Exercise:
Below are lines of data; restate word for word those running from the line containing "The image size is (700, 441)." to the line containing "Select the Jun", inclusive, and no others.

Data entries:
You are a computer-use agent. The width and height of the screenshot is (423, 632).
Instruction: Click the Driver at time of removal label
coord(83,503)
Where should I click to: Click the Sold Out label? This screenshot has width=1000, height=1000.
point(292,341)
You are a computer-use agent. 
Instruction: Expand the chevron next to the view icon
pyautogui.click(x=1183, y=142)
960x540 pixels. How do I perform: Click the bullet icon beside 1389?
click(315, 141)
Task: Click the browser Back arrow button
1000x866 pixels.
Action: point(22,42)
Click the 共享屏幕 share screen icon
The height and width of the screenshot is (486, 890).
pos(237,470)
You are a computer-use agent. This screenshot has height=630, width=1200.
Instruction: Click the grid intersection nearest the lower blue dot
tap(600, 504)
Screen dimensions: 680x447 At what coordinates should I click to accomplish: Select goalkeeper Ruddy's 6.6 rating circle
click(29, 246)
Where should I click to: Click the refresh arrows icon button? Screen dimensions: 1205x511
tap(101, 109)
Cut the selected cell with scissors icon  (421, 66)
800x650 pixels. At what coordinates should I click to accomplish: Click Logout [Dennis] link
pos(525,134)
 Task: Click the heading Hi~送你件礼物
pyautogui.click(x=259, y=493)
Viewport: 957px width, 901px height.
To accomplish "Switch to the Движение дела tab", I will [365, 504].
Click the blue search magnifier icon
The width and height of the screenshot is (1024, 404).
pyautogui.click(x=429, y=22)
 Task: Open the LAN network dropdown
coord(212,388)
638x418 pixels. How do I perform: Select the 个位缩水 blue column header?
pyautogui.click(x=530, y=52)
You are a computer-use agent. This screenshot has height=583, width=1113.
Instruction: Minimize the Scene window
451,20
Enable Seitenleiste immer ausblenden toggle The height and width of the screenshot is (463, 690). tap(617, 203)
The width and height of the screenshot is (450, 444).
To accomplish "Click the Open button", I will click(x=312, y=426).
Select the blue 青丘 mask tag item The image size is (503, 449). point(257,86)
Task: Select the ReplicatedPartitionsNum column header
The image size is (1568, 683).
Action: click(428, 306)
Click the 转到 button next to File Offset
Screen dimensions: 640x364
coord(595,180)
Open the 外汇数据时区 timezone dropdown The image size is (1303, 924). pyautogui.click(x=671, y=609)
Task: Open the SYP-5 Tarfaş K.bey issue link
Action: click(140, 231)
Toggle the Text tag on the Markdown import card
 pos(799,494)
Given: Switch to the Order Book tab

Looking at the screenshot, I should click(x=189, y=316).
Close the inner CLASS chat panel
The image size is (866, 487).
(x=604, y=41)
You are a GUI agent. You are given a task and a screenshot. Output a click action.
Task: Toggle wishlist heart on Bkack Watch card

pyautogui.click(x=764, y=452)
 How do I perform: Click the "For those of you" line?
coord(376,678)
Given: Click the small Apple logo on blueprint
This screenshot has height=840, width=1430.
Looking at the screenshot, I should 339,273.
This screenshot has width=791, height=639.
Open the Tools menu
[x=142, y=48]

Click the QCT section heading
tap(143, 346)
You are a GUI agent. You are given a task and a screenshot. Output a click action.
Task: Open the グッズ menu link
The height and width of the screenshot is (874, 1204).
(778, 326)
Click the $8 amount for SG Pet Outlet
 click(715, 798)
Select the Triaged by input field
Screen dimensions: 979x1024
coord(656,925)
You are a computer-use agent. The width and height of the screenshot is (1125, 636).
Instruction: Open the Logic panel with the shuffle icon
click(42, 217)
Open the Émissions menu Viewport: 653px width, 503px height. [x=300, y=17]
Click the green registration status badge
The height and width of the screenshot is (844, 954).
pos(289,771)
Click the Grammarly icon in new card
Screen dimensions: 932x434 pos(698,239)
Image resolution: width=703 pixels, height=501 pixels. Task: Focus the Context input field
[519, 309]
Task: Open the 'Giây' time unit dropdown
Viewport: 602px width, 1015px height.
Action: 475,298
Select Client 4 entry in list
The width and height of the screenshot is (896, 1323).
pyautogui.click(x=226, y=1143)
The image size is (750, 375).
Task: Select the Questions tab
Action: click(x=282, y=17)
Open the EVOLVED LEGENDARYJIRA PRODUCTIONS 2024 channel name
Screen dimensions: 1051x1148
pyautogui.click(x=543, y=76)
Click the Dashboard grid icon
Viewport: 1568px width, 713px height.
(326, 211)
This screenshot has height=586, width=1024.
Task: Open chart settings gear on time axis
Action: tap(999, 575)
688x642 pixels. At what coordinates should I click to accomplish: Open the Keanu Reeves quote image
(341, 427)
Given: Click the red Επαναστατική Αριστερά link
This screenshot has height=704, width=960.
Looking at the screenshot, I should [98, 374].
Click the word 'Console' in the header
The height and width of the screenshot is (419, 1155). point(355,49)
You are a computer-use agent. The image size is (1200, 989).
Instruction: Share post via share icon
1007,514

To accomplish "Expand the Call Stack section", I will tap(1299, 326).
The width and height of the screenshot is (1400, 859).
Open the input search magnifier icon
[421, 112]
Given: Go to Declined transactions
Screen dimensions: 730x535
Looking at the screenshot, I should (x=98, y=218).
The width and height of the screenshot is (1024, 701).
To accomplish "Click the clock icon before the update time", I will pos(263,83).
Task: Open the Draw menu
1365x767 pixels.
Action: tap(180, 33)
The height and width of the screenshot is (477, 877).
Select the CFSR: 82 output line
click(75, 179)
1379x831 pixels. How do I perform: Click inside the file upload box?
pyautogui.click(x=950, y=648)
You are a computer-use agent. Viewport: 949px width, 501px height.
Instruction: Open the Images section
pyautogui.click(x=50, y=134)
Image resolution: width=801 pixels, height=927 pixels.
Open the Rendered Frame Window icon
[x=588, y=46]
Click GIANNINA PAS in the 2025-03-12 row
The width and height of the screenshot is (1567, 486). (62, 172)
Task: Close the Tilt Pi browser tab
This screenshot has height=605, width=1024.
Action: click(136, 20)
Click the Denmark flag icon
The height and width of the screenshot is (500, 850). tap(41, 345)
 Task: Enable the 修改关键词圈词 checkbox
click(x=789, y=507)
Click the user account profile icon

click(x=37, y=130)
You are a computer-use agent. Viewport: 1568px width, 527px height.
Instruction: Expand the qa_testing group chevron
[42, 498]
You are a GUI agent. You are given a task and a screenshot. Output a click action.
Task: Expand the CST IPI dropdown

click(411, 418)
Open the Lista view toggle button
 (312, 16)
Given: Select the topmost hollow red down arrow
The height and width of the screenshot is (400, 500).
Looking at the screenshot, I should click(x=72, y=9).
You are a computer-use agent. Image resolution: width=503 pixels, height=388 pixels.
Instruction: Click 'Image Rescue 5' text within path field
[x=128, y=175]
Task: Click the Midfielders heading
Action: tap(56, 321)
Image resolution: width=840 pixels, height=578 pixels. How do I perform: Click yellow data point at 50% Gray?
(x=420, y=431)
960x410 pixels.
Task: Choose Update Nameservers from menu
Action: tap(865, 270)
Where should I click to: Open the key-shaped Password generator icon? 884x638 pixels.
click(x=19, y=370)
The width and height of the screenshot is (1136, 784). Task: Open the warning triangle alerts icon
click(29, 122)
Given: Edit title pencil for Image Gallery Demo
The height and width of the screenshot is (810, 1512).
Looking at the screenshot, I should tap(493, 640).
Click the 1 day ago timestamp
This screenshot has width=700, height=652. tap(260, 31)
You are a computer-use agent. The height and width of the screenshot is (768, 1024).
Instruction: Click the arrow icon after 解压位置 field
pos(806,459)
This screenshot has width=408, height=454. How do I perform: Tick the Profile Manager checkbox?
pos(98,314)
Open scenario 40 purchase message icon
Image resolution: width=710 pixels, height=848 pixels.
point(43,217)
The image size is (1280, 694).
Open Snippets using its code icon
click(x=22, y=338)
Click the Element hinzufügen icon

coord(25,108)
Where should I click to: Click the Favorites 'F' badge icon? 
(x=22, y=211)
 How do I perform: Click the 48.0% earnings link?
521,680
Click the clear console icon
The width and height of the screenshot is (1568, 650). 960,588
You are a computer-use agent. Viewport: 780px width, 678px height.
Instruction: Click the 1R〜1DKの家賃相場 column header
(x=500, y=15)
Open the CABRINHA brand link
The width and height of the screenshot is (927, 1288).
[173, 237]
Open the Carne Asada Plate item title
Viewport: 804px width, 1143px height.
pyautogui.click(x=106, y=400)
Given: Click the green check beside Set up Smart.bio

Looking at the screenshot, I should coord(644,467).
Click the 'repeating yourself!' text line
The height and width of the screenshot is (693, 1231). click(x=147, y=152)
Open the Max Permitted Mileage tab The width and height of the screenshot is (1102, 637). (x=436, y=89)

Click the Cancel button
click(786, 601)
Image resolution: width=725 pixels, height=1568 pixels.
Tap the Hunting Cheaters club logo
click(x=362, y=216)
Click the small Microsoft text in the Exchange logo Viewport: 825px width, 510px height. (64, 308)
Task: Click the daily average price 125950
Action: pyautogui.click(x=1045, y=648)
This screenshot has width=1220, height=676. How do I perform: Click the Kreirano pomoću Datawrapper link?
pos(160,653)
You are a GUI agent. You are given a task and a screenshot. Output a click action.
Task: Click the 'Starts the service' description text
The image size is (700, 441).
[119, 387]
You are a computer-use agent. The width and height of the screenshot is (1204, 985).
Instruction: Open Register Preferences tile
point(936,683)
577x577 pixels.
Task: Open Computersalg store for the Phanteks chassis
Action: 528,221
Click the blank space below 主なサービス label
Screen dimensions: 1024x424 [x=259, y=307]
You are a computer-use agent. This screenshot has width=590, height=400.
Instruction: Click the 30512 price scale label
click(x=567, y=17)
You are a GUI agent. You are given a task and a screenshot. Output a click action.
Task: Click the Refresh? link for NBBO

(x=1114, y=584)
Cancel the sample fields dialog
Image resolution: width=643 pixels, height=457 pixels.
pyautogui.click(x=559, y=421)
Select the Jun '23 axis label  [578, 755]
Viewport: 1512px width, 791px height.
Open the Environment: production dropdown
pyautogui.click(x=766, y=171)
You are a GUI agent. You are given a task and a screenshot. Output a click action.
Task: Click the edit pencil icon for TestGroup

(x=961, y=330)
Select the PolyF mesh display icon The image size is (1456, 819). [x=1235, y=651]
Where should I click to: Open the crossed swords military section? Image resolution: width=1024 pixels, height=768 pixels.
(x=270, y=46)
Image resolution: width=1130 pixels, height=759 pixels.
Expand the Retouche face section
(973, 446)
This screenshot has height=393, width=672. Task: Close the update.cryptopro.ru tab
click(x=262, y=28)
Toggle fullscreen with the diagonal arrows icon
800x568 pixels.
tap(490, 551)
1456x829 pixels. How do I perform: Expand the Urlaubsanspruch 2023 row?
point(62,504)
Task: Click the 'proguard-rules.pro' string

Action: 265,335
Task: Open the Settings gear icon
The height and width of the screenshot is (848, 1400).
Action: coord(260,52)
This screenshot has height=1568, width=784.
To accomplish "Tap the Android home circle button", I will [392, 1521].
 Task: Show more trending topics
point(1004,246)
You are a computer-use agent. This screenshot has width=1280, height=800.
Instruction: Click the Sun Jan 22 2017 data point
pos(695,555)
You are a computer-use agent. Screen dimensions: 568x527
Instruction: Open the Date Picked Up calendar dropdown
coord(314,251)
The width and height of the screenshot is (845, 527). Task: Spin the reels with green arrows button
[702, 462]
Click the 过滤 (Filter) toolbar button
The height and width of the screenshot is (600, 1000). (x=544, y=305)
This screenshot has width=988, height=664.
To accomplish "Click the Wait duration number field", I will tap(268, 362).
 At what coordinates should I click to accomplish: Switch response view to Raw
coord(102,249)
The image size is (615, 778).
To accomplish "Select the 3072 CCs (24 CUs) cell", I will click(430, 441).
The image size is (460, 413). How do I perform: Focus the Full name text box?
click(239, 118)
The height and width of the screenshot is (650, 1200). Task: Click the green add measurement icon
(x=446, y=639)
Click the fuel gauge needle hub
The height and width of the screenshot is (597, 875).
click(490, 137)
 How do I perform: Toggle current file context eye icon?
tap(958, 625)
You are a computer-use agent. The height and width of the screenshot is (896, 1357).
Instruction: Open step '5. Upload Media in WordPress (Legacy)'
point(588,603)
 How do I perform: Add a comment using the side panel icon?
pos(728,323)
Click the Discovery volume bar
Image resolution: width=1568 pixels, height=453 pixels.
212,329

Reply to the task:
The image size is (700, 441).
[119, 387]
You are a computer-use agent. The width and height of the screenshot is (1204, 985).
Instruction: Open Register Preferences tile
point(936,683)
577x577 pixels.
Task: Open Computersalg store for the Phanteks chassis
Action: 528,221
Click the blank space below 主なサービス label
Screen dimensions: 1024x424 [x=259, y=307]
You are a computer-use agent. This screenshot has width=590, height=400.
Instruction: Click the 30512 price scale label
click(x=567, y=17)
You are a GUI agent. You are given a task and a screenshot. Output a click action.
Task: Click the Refresh? link for NBBO

(x=1114, y=584)
Cancel the sample fields dialog
Image resolution: width=643 pixels, height=457 pixels.
pyautogui.click(x=559, y=421)
Select the Jun '23 axis label  [578, 755]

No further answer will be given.